4

What's a good Python library for manipulating very large matrices (e.g. millions of rows/columns), including the ability to add rows or columns at any stage of the matrix's life?

I had looked at pytables and h5py, but neither support adding or removing rows or columns once the matrix is created.

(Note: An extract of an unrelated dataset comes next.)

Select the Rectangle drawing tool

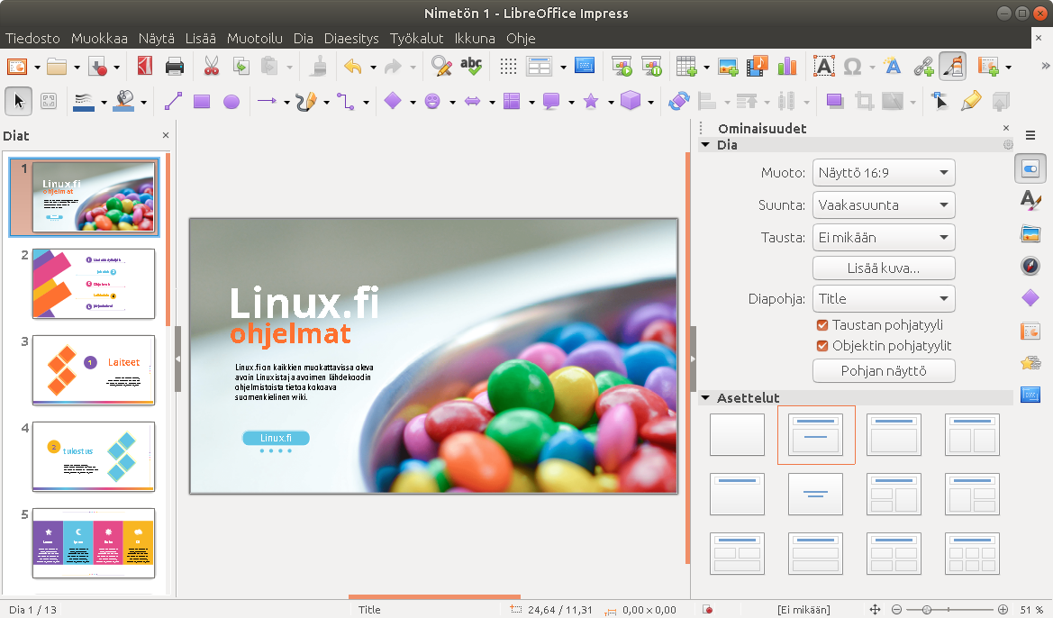coord(202,102)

The only other thing I could find was the sparse matrix functionality in numpy/scipy noted in these questions. However, the ability to add/remove rows and columns seems possible but officially unsupported and a bit hacky, so I'm fearing the performance would be horrible with a real dataset. Also, it includes several different sparse matrix implementations, so I'm confused which one would be best (e.g. lil_matrix vs csc_matrix vs csr_matrix).

Community
  • 1
  • 1
Cerin
  • 60,957
  • 96
  • 316
  • 522

1 Answers1

2

If your matrix is sparse you can add or remove rows or columns without hackying with scipy.sparse. If you want to remove columns (do column slicing) you should go for csc_matrix, while the csr_matrix should be used for efficient row slicing. Usually it is convenient to create the sparse matrix using the coo_matrix type, where you can specify the row, col and data for each non-zero entry:

m = coo_matrix((data, (row, col)), shape=(nrow, ncol))
m = m.to_csr()[rows_to_keep, :]
m = m.to_csc()[:, cols_to_keep]

where rows_to_keep can be a list or a 1-D array with the indices to keep.

If you need a dense matrix you can use perhaps the numpy.memmap() array. To create one you can do:

a = np.memmap('test.memmap', dtype='float64', mode='w+', shape=(1000, 1000))
a.fill(100.)

To read one you can do:

a = np.memmap('a.memmap', dtype='float64', mode='r+', shape=(1000, 1000))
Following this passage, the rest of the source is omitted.